**課題の要件:**
以下のデータ全体について、「computer-use agent」をすべて「GUI agent」に置き換え、ほかは一切変えずに各行を書き直してください。

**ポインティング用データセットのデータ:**
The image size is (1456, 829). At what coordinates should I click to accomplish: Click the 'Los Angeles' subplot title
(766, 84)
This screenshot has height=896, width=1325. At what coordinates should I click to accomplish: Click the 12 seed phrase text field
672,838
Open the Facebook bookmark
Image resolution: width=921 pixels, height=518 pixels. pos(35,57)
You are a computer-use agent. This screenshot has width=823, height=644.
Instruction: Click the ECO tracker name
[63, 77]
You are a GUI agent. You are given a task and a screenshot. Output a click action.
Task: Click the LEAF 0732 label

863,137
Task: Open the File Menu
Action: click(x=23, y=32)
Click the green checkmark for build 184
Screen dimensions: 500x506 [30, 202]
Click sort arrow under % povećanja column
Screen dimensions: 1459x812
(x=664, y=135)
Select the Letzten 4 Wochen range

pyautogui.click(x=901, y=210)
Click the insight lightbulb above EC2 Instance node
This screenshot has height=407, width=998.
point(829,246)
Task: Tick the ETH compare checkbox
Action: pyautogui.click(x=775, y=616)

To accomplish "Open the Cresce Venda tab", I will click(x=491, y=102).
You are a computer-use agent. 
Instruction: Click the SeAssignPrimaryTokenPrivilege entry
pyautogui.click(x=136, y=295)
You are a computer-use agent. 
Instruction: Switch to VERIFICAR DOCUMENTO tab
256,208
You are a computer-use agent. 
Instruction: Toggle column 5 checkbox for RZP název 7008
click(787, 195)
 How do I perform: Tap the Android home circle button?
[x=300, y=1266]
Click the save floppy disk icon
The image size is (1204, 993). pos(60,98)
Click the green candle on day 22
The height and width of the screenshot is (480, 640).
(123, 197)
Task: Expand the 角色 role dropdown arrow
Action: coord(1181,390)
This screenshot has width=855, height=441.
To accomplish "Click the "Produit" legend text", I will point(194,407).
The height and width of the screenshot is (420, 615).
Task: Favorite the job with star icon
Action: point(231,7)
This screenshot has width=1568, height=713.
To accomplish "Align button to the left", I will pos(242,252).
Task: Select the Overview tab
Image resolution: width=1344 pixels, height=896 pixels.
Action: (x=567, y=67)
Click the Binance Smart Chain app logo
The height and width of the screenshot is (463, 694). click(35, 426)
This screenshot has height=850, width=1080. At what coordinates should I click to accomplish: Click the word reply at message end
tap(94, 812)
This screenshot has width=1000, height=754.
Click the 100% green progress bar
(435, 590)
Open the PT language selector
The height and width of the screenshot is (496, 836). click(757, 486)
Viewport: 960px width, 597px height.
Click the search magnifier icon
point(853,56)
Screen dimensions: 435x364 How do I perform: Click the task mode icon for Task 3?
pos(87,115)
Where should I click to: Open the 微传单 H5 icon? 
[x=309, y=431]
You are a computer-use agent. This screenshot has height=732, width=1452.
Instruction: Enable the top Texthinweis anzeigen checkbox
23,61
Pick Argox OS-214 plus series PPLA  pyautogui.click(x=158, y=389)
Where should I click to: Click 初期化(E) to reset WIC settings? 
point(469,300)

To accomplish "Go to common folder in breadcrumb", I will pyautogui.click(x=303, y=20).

**課題の解答:**
The image size is (1456, 829). At what coordinates should I click to accomplish: Click the 'Los Angeles' subplot title
(766, 84)
This screenshot has height=896, width=1325. At what coordinates should I click to accomplish: Click the 12 seed phrase text field
672,838
Open the Facebook bookmark
Image resolution: width=921 pixels, height=518 pixels. pos(35,57)
You are a GUI agent. This screenshot has width=823, height=644.
Instruction: Click the ECO tracker name
[63, 77]
You are a GUI agent. You are given a task and a screenshot. Output a click action.
Task: Click the LEAF 0732 label

863,137
Task: Open the File Menu
Action: click(x=23, y=32)
Click the green checkmark for build 184
Screen dimensions: 500x506 [30, 202]
Click sort arrow under % povećanja column
Screen dimensions: 1459x812
(x=664, y=135)
Select the Letzten 4 Wochen range

pyautogui.click(x=901, y=210)
Click the insight lightbulb above EC2 Instance node
This screenshot has height=407, width=998.
point(829,246)
Task: Tick the ETH compare checkbox
Action: pyautogui.click(x=775, y=616)

To accomplish "Open the Cresce Venda tab", I will click(x=491, y=102).
You are a GUI agent. 
Instruction: Click the SeAssignPrimaryTokenPrivilege entry
pyautogui.click(x=136, y=295)
You are a GUI agent. 
Instruction: Switch to VERIFICAR DOCUMENTO tab
256,208
You are a GUI agent. 
Instruction: Toggle column 5 checkbox for RZP název 7008
click(787, 195)
 How do I perform: Tap the Android home circle button?
[x=300, y=1266]
Click the save floppy disk icon
The image size is (1204, 993). pos(60,98)
Click the green candle on day 22
The height and width of the screenshot is (480, 640).
(123, 197)
Task: Expand the 角色 role dropdown arrow
Action: coord(1181,390)
This screenshot has width=855, height=441.
To accomplish "Click the "Produit" legend text", I will point(194,407).
The height and width of the screenshot is (420, 615).
Task: Favorite the job with star icon
Action: point(231,7)
This screenshot has width=1568, height=713.
To accomplish "Align button to the left", I will pos(242,252).
Task: Select the Overview tab
Image resolution: width=1344 pixels, height=896 pixels.
Action: (x=567, y=67)
Click the Binance Smart Chain app logo
The height and width of the screenshot is (463, 694). click(35, 426)
This screenshot has height=850, width=1080. At what coordinates should I click to accomplish: Click the word reply at message end
tap(94, 812)
This screenshot has width=1000, height=754.
Click the 100% green progress bar
(435, 590)
Open the PT language selector
The height and width of the screenshot is (496, 836). click(757, 486)
Viewport: 960px width, 597px height.
Click the search magnifier icon
point(853,56)
Screen dimensions: 435x364 How do I perform: Click the task mode icon for Task 3?
pos(87,115)
Where should I click to: Open the 微传单 H5 icon? 
[x=309, y=431]
You are a GUI agent. This screenshot has height=732, width=1452.
Instruction: Enable the top Texthinweis anzeigen checkbox
23,61
Pick Argox OS-214 plus series PPLA  pyautogui.click(x=158, y=389)
Where should I click to: Click 初期化(E) to reset WIC settings? 
point(469,300)

To accomplish "Go to common folder in breadcrumb", I will pyautogui.click(x=303, y=20).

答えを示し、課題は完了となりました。